Fusion of Synthetic Aperture Radar Images and Optical Images Using Curvelet Transform and Retina model
Subject Areas : Journal of Radar and Optical Remote Sensing and GISMina Solhi 1 , Mehran Yazdi 2 , Mahmoud Sharzehei 3
1 - Master of Communication Engineering, Shiraz University, Shiraz, Iran
2 - Associate Professor of Communication Engineering, Shiraz University, Shiraz, Iran
3 - Assistant Professor of Communication Engineering, Institute of Mechanics, Iranian Space Research Center.

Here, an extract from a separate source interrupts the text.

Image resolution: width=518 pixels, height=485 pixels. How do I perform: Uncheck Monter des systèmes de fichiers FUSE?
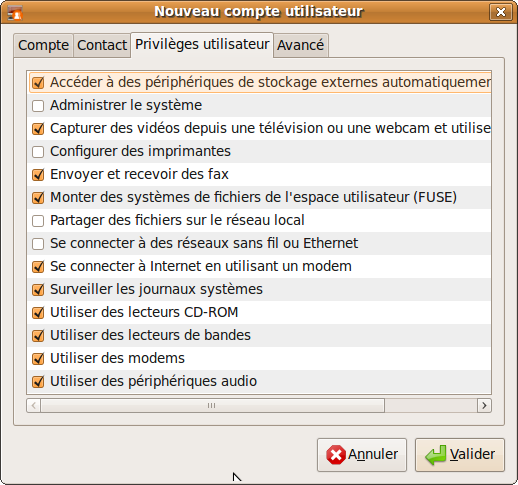(38, 198)
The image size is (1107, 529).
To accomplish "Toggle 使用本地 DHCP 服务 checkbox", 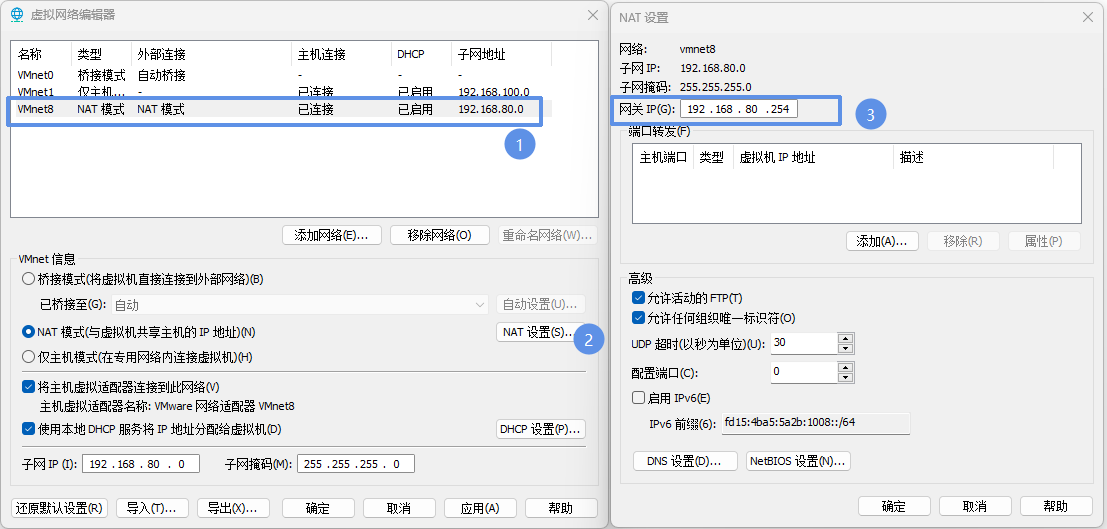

Keywords: fusion, Curvelet Transform, SAR image, Optic image, Feedback Retina model,
Abstract :
In recent years, various image integration techniques have been developed to improve their quality. In this paper, some image integration techniques such as Intensity-Hue-Saturation (HIS), Brovey transform, feedback, non-feedback retina model, wavelet transform, and curvelet transform are investigated to improve the spectral and spatial information of satellite images. Also, a new algorithm has been proposed to improve the image quality resulting from the combination of SAR and visible-like images. In the proposed method, the curvelet transform is first applied to the three input levels of Synthetic Aperture Radar (SAR) and visible-like images, then using horizontal cells in the feedback retina model, spectral and spatial information below a specified and adjustable frequency is determined by a Gaussian low-pass filter and replaced with the curvelet coefficients of the integrated image approximation sub-band. Moreover, fine1 and detail1 sub-bands are selected from the visible-like image, and the coefficients of fine2, detail2 sub-bands are weighted and aggregated from both SAR and visible-like images in a specific way. Spectral and spatial quality evaluation criteria including Quality Index (Q_I), Measure the Quality of edges (Q^(AB/f)) Relative Dimensionless Global Error in System (ERGAS), Mutual Information (MI), Euclidian Distance (ED) and Standard Deviation (STD) were used to compare and analyze the results of the methods. The results of this evaluation indicated the remarkable performance of the proposed method in preserving the spectral and spatial information content of the integrated image compared to other methods.